At a mine site level, Glencore was quick off the mark at its Hail Creek open cut coal mine in Queensland in quarantining and testing two mine workers who were suspected of having the virus.
As it turned out, the workers were clear. Nevertheless, the company proved its mettle by being quick off the mark to protect other mine workers from any harm.
This is the sort of vigilance that will be needed in the coming months at all work sites and at a government and industry level if the pandemic is to be contained and the disruptions to both lives and mine operations and kept to a minimum.

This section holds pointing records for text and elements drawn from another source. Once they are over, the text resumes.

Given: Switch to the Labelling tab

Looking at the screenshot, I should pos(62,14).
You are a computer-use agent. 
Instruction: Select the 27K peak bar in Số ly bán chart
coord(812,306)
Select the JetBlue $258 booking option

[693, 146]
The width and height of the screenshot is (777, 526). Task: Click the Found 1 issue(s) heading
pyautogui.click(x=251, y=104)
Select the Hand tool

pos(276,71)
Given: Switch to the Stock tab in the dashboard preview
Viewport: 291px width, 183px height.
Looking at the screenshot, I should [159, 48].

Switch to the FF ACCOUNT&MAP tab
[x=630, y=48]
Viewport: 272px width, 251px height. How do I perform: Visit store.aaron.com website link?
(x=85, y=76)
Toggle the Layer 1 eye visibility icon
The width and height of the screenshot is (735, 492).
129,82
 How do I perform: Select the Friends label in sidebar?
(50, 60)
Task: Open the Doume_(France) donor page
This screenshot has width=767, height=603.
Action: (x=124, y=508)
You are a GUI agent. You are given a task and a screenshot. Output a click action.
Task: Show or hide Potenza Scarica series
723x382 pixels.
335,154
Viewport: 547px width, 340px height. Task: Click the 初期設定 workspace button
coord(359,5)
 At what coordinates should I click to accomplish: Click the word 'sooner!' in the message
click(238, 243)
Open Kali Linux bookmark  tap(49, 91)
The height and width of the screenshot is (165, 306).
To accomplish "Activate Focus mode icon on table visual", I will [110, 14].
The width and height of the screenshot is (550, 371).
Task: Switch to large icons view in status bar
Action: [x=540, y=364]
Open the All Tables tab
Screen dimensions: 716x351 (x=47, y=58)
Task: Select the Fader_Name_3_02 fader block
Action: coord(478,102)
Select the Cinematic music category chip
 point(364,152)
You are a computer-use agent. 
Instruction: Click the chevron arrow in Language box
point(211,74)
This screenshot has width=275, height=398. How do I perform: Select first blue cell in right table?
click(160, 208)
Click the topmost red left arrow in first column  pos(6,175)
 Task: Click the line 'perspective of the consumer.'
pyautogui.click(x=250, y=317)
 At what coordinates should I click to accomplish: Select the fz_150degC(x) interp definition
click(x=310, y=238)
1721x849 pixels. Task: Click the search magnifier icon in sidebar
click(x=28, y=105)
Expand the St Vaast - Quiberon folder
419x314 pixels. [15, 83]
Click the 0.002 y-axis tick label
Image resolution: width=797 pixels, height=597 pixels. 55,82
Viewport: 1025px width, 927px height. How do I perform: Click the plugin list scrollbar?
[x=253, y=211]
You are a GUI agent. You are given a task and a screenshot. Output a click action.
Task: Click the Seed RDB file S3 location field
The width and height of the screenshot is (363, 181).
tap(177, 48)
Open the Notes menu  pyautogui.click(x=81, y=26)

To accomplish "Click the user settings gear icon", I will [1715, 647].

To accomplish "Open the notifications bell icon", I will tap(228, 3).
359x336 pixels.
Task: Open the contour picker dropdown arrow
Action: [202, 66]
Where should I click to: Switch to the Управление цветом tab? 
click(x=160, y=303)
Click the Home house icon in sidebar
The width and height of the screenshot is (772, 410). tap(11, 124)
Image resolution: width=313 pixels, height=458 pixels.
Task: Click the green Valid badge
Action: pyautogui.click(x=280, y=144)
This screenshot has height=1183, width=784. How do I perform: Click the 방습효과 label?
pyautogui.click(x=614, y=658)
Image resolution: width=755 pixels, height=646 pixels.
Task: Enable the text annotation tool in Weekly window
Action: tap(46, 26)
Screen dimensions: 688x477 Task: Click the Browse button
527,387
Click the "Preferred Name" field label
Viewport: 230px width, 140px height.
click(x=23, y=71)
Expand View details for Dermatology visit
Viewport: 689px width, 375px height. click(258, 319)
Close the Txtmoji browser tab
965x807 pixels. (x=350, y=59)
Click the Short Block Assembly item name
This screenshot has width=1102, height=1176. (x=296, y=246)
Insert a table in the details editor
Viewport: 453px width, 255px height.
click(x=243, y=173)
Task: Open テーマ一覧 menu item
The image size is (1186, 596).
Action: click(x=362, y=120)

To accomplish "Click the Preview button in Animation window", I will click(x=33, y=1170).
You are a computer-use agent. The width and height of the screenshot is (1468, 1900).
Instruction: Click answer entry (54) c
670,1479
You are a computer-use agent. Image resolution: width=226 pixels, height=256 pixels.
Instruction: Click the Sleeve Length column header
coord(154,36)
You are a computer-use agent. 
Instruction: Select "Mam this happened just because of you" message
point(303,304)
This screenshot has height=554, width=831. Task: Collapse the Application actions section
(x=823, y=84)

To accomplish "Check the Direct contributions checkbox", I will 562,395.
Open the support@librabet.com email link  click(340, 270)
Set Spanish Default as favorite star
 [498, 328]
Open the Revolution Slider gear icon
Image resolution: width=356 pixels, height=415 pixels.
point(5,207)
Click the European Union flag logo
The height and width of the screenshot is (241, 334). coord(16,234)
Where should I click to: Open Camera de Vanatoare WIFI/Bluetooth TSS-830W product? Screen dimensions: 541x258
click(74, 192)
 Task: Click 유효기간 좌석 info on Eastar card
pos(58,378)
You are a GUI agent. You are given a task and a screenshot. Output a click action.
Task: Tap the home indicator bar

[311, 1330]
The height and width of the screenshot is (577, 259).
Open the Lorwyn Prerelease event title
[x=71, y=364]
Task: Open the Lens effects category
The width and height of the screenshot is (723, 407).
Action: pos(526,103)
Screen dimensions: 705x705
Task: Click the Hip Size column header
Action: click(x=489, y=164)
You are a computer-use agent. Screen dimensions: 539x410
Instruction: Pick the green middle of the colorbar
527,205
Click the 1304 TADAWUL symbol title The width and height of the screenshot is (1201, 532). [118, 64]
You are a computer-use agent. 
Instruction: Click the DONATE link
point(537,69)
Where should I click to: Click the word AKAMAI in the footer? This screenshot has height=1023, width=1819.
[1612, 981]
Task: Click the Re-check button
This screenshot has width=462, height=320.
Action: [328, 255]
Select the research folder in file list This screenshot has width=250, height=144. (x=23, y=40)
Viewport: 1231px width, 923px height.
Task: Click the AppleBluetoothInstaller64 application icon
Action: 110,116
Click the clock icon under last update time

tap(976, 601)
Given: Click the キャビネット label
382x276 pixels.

Australia's newly-appointed resources minister Keith Pitt has praised the resources sector for its "show of strength" in the face of COVID-19, as leaders from the sector held a roundtable in Canberra to discuss the ongoing impacts of the global health pandemic on their supply chains.
The roundtable coincided with the release of a stimulus package by the federal government designed to safeguard the economy, as COVID-19 takes its toll on global markets.
At a state level, businesses in Queensland can apply for loans of up to $250,000 and stop making payroll tax payments for six-months under new measures by the government in response to COVID-19.
The news has been welcomed by the Queensland resources sector.
Queensland Resources Council chief executive Ian Macfarlane said the payroll tax deferral would benefit mining companies and the sector's 14,400 suppliers, who together employ more than 372,000 Queenslanders or one in seven jobs.
Macfarlane said mining companies paid a combined $6.1 billion - or almost $120 million every week - in wages last financial year, and they spent more than $22 billion with small-to-medium business suppliers.
Minerals Council of Australia CEO Tania Constable said both health and safety were the top priorities of Australia's minerals sector and the industry was taking a range of measures to protect its workforce, families and communities from the spread of the COVID-19 virus.
The MCA's COVID-19 Working Group, which includes senior member company representatives and state associations, met this week to discuss how the industry could work together to support the communities in which it operates and share information to keep mine sites safe and producing.
Constable said the minerals industry had a special responsibility to ensure vulnerable people in remote and regional communities were protected from the spread of COVID-19 as part of its contribution to health and wellbeing.
The challenges outlined by Working Group members included workforce movement restrictions, pressure on infrastructure such as ports, rail networks and community health facilities and medium-term equipment and consumables supply risks.
Construction Mining and Energy Union president Tony Maher said Australian mine workers should be given some assurances about any disruption to work and income as a result of the spread of COVID-19.
"The Australian mining industry has been an economic success story and the workers that comprise the industry have been central to this success," Maher said.
"The big mining companies have done well in recent years and it is now time for those companies to help cushion the blow of COVID-19 impacts on mine workers."
Hogsback agrees the mining industry has shown it can confront major challenges such as safety by coming together and formulating strategic responses that benefit both the workforce and the ongoing viability of the industry.